Category: CCI

  • What happened at COP28?

    What happened at COP28?

    This is an extract from the slideshow delivered by Cathy Orlando, CCI program director on the 20th December 2023 giving the CCI analysis of the outcome of COP28. The worst case scenario – that fossil fuels would get a free pass and the pledge to work to keep temperature rises within 1.5 Celsius would be dropped, was averted.

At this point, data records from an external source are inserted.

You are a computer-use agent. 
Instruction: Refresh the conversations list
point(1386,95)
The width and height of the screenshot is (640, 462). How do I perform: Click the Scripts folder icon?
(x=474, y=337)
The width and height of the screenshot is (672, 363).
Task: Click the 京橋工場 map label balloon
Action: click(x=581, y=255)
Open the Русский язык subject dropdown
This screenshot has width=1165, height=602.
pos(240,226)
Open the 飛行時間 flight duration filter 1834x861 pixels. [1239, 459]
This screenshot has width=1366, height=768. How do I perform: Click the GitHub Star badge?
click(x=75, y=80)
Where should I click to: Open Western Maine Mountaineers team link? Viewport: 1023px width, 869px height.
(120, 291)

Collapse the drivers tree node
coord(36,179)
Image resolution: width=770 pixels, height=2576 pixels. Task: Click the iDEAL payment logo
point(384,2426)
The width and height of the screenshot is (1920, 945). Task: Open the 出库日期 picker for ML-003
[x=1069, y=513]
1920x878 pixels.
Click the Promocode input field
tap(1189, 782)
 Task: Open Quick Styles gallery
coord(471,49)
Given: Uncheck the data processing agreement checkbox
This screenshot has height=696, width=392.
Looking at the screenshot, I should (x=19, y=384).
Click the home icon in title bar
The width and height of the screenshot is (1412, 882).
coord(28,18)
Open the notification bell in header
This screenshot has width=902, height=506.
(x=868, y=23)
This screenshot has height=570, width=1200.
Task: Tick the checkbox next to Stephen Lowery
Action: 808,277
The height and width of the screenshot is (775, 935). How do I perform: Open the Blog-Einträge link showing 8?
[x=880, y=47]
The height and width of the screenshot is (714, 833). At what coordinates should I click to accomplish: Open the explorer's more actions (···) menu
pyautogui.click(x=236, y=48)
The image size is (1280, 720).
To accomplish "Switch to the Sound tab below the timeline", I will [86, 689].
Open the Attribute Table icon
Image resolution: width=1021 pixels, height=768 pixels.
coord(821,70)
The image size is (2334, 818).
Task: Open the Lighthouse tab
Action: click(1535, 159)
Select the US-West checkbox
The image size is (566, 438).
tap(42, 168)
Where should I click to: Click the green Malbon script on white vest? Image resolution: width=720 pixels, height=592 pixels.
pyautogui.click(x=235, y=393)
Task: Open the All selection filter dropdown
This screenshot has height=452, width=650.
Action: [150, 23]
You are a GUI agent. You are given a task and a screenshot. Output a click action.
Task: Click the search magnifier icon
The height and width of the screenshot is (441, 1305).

    CCI applauds the eventual operationalisation of the Loss and Damage Fund, the declarations on tripling renewables and doubling energy efficiency, and tackling the fossil fuel subsidy issue. Highlighting the role of agricultural systems and the effects of climate change on human health and the natural world as well as the need for the transition to be just were also welcome signs of progress and proof that COP conferences, while not perfect, are important and necessary.

    CCL UK agrees that COP28 confirms that CCI’s campaigning for the reform of financial systems is the path forward.

    Governments’ 2030 targets will lead to 2.5°C of warming by the end of the century: 0.1°C higher than last year. This change is due to weak existing targets rather than any major shifts in new NDC updates: we take the level of emissions anticipated under current policies for those countries that we expect to overachieve their weak 2030 targets.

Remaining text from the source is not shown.